How Is The Credit Crunch Affecting Building Societies?

Apr 14th, 2008 | By admin | Category: New Articles

There seems to be some confusion over just how the credit crunch is affecting building societies in the UK, with conflicting opinions from various officials within the building societies industry. When the global credit crunch took a hold it became quite apparent very quickly that the larger banks and financial institutions in the UK were going tom experience massive problems. Indeed, larger banks and lenders did start to experience many problems, with increasing difficulties when it came to securing finances on the wholesale markets in order to fund their lending operations.

However, whilst the larger banks were experiencing problems with their funding, many thought that the UK’s building societies had escaped the major effects of the credit crunch. One of the main reasons for this train of thought was that building societies mostly fund their mortgages and lending from savers’ deposits. However, a series of recent reports from smaller building societies suggested that they had in fact become victims of the credit crunch, with many stating that they have had to withdraw various products, restrict lending, and take on less business.

A spokesperson from one building society recently stated: ‘Any potential borrower who currently has a mortgage offer from us should rest assured. Those deals will be honoured. We will try to help existing borrowers coming off discounted rate deals where we can, but the reality is that borrowing is more expensive.’

Another building society official said: “We were getting a lot of calls from around the country and we wanted to make sure that people locally can get them. Lenders are withdrawing rates and increasing them and limiting the percentage they will lend on. We are a bit loathe to do that and it is to make sure we don’t have to that we are restricting borrowing to people in our area.”

In a similar vein, another official from a small building society said: “Wholesale money is difficult to get and we have come to a standstill at the moment. We are hoping it will just be for a month, but we have taken on so much we have just run out of money to lend at the moment.”

However, despite the concerns from building societies, and the obvious fact that many have started to take their various deals off the market and cut back on their lending levels, officials from the Building Societies Association have claimed that the picture is not that bleak for building societies, and that they are by and large in good shape.
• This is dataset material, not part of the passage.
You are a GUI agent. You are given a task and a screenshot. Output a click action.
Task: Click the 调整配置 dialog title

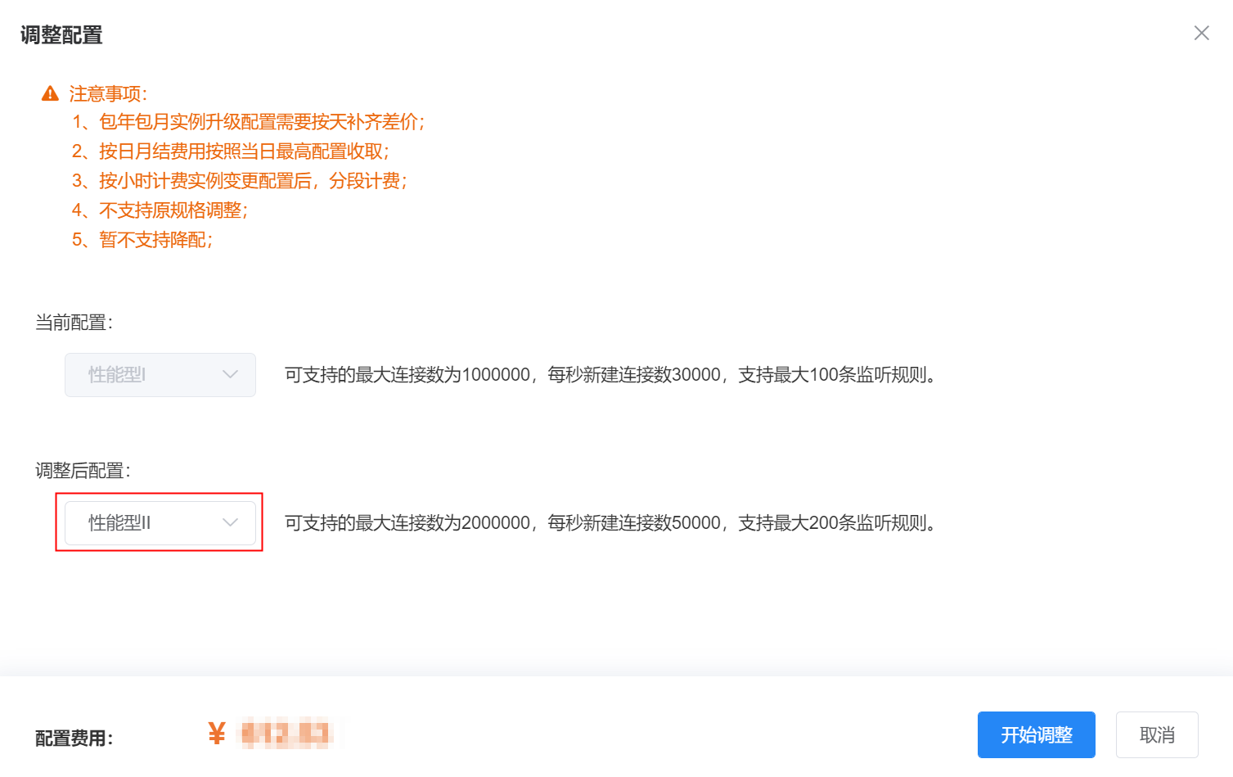[x=61, y=35]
An official from the BSA stated: “I don’t think they’re struggling, in fact very much the opposite. Building societies aren’t the only organisations out there that are cutting back on lending, competitors are as well. Just because they’re restricting lending doesn’t mean that they’re struggling.”

The conflicting reports from the BSA and officials from building society branches may be causing some confusion for many consumers, but most are aware that lending across the board has become tighter, and that this could mean increased difficulties in getting finance from both banks and building societies.